Document 04: Innovative Validation and Regulatory Processes for Companion Diagnostic Tests for Rare Biomarkers
This Friends of Cancer Research white paper expands on regulatory flexibilities for rare biomarker companion diagnostics (CDx). Key points:
- The Core Challenge:
- Precision therapies rely on companion diagnostics to identify patients.
- Rare biomarkers lack ample clinical samples for traditional validation.
- Regulatory Flexibility Considerations:
- Prevalence Threshold: Biomarkers ≤1% prevalence may qualify.
- Sample Accessibility: Factors like tumor location, biopsy feasibility, and sample degradation impact validation feasibility.
- Unmet Need & FDA Prioritization: Expedited pathways (e.g., Breakthrough Therapy) may warrant validation flexibility.
- Proposed Validation Approaches:
- Prioritize clinical trial samples for validation.
- Use alternative samples where necessary, ensuring biological and technical justification.
- Consider RWE to supplement clinical validity assessments.
- Framework for Regulatory Discussions:
- Structured justification for sample selection.
- FDA pre-submission meetings for alignment on validation strategies.
- Recommendations for Future Efforts:
- Proactively bank clinical trial samples for future diagnostics.
- Establish aligned reference datasets for standardization.
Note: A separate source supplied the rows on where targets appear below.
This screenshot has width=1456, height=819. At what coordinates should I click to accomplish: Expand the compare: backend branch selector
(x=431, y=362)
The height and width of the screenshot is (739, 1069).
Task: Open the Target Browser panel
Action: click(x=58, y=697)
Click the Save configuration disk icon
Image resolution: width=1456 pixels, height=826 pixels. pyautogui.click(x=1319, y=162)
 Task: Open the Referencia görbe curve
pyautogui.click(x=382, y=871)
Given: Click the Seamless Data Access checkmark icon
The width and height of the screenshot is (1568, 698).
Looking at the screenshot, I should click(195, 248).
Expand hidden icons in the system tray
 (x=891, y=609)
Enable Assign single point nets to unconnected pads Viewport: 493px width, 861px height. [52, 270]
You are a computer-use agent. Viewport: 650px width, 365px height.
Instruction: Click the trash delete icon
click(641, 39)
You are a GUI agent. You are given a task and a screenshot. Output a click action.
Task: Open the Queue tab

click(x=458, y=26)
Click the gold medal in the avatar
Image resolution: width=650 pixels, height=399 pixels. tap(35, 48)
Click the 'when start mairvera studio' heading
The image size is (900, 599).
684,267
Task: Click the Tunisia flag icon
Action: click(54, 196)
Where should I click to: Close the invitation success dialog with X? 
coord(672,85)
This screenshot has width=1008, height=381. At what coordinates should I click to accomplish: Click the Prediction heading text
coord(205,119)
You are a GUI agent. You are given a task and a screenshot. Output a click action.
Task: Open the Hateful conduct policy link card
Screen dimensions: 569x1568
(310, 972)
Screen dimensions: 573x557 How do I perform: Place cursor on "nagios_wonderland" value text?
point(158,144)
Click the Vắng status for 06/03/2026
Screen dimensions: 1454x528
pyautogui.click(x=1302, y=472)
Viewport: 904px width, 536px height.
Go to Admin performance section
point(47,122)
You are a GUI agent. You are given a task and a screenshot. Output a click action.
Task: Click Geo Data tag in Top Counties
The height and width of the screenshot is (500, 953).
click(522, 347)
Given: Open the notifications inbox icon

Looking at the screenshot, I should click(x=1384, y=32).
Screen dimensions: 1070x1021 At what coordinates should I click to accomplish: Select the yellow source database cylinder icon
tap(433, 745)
- Consider shared regulatory frameworks for efficient biomarker validation.
Implications for Experts: CDx validation must evolve to accommodate rare biomarkers, requiring strategic regulatory engagement and innovative validation methodologies.
Conclusion
This forum provided a comprehensive examination of AI-driven pathology and rare biomarker validation challenges. Key takeaways:
- AI in Digital Pathology: AI models show promise for HER2 biomarker scoring, but require further refinement—especially for HER2-low cases.
- Standardized Reference Data Sets: Lack of publicly available validation datasets hinders AI model standardization, requiring collaborative efforts.
- Rare Biomarker Validation: Limited clinical samples necessitate regulatory flexibility. Alternative sample sources and real-world data can help bridge the gap.
- Regulatory Engagement: Developers should proactively engage with the FDA to align on alternative validation strategies.
For experts in oncology, computational pathology, and regulatory science, these discussions underscore the importance of data harmonization, AI validation, and regulatory adaptability in the evolving landscape of digital pathology and rare biomarker diagnostics.